The answer: a GHC compiler plugin,
fusion-plugin.
Fusion in Haskell relies on aggressive inlining. Library authors
can mark functions with INLINE pragmas, and most of the time that’s
enough.
But during simplification, GHC introduces internal bindings (like join points).
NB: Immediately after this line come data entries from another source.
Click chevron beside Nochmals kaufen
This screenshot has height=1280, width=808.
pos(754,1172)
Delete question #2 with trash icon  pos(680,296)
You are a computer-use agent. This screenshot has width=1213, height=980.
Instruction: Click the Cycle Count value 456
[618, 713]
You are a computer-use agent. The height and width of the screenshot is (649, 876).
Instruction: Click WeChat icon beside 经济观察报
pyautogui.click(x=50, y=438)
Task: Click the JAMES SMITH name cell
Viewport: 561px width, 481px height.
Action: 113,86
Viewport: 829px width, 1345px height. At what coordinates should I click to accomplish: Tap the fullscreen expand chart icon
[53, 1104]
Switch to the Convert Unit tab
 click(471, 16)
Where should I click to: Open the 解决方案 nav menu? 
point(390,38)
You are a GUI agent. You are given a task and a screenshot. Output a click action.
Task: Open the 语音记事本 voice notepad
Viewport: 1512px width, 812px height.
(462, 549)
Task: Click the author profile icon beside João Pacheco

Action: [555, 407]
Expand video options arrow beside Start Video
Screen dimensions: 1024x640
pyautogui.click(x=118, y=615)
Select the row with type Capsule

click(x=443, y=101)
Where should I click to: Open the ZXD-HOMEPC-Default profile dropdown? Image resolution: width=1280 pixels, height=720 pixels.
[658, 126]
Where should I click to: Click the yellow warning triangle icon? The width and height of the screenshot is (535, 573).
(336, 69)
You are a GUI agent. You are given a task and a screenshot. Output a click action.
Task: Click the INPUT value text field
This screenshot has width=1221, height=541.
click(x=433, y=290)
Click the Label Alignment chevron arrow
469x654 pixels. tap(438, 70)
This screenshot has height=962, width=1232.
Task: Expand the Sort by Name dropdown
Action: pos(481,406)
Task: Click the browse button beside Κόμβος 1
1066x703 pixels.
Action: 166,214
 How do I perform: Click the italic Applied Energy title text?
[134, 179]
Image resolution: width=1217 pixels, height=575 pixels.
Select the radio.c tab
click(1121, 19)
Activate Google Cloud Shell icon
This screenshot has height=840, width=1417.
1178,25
These bindings are not visible at the source level, and whether they get inlined depends on GHC’s size heuristics.
The result: unpredictable fusion.
See GHC ticket #17075 for details.
Let’s look at the Stream.uniq combinator, which drops consecutive
duplicate elements in a stream:
uniq :: (Eq a, Monad m) => Stream m a -> Stream m a
uniq (Stream step state) = Stream step' (Nothing, state)
where
{-# INLINE_LATE step' #-}
step' gst (Nothing, st) = do
r <- step gst st
return $ case r of
Yield x s -> Yield x (Just x, s)
Skip s -> Skip (Nothing, s)
Stop -> Stop
step' gst (Just x, st) = do
r <- step gst st
return $ case r of
Yield y s
| x == y -> Skip (Just x, s)
| otherwise -> Yield y (Just y, s)
Skip s -> Skip (Just x, s)
Stop -> StopNow, use it once in a program:
main :: IO ()
main = do
Stream.fold Fold.drain
$ Stream.uniq
$ Stream.enumerateFromTo (1::Int) 1000Compiling with -O2 yields perfectly fused Core:
main_$s$wgo
= \ sc_s386 sc1_s385 eta_s36L ->
case <=# sc_s386 1000# of {
__DEFAULT -> (# eta_s36L, () #);
1# ->
case ==# sc1_s385 sc_s386 of {
__DEFAULT -> main_$s$wgo (+# sc_s386 1#) sc_s386 eta_s36L;
1# -> main_$s$wgo (+# sc_s386 1#) sc1_s385 eta_s36L
}
}No Yield, Skip, or Stop constructors remain.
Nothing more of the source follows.